### AIM OF THE TASK
Pull out every line in the records below that contains the word "header".

>> START

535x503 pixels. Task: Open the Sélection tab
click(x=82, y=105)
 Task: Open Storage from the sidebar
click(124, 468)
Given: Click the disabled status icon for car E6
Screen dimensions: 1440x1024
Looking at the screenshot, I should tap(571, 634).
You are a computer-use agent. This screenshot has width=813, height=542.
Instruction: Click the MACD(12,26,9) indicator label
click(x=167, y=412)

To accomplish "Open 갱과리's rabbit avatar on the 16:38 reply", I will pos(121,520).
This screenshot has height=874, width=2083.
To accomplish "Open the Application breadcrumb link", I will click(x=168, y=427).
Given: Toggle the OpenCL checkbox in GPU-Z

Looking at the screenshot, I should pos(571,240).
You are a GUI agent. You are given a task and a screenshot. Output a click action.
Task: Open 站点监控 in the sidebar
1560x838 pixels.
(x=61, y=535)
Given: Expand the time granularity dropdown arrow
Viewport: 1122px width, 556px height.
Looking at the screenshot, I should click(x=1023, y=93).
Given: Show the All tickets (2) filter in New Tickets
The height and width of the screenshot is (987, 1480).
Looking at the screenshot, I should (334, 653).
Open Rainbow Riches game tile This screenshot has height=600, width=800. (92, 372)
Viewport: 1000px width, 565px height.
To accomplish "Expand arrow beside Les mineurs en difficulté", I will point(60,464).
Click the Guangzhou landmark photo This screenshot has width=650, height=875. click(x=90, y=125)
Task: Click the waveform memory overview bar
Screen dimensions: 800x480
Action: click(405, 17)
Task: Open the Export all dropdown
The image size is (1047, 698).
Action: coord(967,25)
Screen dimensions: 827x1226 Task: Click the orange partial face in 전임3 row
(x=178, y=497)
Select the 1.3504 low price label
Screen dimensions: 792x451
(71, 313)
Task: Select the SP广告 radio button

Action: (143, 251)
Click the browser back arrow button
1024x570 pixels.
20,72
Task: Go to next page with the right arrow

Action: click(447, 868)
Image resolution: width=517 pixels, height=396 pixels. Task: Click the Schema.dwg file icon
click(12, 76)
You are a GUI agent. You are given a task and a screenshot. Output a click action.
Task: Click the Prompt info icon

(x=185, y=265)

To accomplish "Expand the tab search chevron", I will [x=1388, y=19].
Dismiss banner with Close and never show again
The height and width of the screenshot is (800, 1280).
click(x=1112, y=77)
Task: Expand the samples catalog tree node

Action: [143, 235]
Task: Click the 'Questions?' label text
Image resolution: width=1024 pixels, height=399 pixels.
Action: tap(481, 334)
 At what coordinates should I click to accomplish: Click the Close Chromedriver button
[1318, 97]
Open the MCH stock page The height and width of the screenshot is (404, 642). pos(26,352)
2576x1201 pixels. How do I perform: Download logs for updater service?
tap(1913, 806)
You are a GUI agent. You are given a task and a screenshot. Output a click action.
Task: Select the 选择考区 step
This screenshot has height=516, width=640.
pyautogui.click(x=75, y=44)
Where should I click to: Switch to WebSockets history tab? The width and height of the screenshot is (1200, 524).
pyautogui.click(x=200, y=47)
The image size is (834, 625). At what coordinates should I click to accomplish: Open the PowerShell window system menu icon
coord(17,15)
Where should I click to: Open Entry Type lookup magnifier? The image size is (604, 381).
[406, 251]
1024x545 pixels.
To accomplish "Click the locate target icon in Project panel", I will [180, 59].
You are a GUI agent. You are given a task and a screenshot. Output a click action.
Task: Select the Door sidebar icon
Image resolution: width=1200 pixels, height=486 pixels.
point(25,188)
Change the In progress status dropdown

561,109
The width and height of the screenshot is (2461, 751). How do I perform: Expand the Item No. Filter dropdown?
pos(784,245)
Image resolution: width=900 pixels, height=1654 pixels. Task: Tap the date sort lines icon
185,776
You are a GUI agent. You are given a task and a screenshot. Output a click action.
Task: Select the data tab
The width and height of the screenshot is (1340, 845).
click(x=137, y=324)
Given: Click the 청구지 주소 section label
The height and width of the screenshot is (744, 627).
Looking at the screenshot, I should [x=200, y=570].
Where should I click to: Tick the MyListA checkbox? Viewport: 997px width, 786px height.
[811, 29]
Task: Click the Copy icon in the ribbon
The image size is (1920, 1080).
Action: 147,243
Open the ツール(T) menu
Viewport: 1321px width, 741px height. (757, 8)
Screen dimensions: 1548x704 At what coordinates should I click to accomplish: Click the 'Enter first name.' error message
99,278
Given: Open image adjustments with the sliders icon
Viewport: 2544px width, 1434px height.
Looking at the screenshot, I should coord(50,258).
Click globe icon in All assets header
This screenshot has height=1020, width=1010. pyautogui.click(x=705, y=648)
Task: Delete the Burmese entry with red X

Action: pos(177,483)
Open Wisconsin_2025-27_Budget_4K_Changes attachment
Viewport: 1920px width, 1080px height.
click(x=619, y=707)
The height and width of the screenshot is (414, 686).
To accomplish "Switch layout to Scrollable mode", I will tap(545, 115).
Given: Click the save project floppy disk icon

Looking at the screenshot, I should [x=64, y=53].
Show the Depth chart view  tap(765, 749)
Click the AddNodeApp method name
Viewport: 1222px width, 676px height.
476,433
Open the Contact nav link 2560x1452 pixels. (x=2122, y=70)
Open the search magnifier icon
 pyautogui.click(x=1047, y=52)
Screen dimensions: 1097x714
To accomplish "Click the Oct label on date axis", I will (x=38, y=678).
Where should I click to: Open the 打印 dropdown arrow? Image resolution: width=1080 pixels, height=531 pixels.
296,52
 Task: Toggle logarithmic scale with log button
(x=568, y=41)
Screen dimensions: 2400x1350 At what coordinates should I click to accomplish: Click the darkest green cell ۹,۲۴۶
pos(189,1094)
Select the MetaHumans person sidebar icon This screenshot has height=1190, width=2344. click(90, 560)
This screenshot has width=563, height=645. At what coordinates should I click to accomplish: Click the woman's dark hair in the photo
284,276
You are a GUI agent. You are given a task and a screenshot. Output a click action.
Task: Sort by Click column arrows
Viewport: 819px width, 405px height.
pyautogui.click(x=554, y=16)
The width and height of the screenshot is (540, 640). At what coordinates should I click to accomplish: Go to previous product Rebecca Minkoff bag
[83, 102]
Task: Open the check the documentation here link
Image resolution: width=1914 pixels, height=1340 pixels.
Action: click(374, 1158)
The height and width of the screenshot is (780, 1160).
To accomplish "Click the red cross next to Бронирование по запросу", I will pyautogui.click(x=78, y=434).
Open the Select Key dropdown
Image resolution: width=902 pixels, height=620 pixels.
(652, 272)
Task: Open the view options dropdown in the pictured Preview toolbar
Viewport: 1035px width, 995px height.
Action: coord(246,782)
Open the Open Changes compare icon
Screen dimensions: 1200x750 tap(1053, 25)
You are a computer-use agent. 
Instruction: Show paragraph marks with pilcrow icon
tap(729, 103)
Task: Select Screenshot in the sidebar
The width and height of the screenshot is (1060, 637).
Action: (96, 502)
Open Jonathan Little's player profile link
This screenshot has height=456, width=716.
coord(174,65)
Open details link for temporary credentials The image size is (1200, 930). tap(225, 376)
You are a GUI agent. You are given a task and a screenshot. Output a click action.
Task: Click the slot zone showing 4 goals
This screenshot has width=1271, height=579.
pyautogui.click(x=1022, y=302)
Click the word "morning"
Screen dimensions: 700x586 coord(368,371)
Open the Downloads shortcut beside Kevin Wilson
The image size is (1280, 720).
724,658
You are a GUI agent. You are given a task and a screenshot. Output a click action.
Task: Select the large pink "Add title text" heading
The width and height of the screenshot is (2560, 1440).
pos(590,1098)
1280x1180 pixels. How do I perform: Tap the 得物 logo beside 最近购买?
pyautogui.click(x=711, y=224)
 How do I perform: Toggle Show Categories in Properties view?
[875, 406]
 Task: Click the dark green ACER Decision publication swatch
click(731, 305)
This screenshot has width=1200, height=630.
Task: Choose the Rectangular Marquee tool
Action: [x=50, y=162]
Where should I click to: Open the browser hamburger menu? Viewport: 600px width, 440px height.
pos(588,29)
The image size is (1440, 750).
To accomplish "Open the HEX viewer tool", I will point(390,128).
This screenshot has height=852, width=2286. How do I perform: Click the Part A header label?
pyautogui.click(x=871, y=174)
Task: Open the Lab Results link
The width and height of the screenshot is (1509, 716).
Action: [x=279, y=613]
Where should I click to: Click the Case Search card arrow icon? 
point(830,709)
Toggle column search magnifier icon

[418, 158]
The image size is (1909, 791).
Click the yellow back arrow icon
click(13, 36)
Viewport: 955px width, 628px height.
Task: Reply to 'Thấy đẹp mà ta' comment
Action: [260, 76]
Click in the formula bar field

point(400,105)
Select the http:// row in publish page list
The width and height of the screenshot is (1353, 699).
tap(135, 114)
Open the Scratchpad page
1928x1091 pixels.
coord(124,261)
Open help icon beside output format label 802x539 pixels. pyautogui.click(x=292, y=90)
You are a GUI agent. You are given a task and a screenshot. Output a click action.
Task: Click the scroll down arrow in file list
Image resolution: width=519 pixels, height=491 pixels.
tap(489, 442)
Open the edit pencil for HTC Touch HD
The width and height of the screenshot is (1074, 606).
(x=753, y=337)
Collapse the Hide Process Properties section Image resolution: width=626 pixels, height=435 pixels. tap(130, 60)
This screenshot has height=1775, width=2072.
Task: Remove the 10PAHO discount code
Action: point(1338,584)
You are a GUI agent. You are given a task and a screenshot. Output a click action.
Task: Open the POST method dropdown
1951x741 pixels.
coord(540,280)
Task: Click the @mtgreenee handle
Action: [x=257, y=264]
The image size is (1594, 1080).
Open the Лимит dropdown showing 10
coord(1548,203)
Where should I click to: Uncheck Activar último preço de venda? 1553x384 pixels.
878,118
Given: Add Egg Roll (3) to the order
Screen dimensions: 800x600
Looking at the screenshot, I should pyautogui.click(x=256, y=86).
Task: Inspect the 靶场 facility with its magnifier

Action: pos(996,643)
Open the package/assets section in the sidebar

>> END

### SOLUTION FOR THIS PROBLEM
Click globe icon in All assets header
This screenshot has height=852, width=2286. How do I perform: Click the Part A header label?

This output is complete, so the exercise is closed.